Spirit Airlines went out of business. There was a huge fight at the end over whose fault that was. It should be obvious that – when they lost $1.61 for every dollar they took in in March – that it was their fault. Even with bankruptcy protection, they hadn’t found a business model that would get customers to pay them enough to cover their costs.
- And Spirit’s costs were up! The once frugal airline saw expenses rise over 40% compared to before the pandemic, as they negotiated new labor agreements and opened a new corporate campus.
- This happened just when consumers really started to be willing to spend more money to avoid flying Spirit
- And when larger airlines figured out how to match Spirit’s pricing for the most price-sensitive customers (‘basic economy’) without charging less to the existing passengers they had.

Spirit’s bankruptcy filing showing financials from April as their final full month of operations reveals even more. Spirit Airlines officially shut down in the early a.m. hours on May 2, 2026.
- Spirit Airlines had a net loss of $327 million just in April. Their operating loss was $89 million. The $500 million bailout the Trump administration was putting together would not have lasted long.
- Their operating margin was -37.5%. They don’t even have the kind of compute costs of an OpenAI!
- They had just $71.8 million left in unrestricted cash and cash equivalents.
- They spent $111.8 million on jet fuel in April. The increase in jet fuel isn’t why they lost money.
- Spirit’s liabilities exceeded it assets by over $3 billion.

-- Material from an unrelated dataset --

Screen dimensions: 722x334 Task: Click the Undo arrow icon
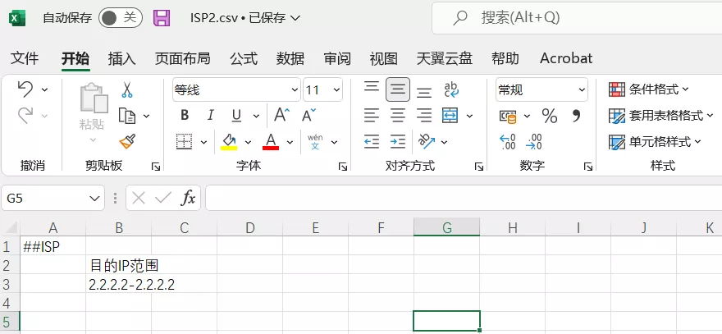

Bailing out Spirit wouldn’t have just been a bad investment – it would have put JetBlue and Frontier Airlines (the two next-most vulnerable airlines) in a worse position. JetBlue was Spirit’s largest competitor at Fort Lauderdale, and has since expanded flights there. Frontier was Spirit’s largest ultra-low cost carrier competitor. Neither has made money in six years, except for Frontier’s 2024 quirk of accounting from the sale and leaseback of aircraft.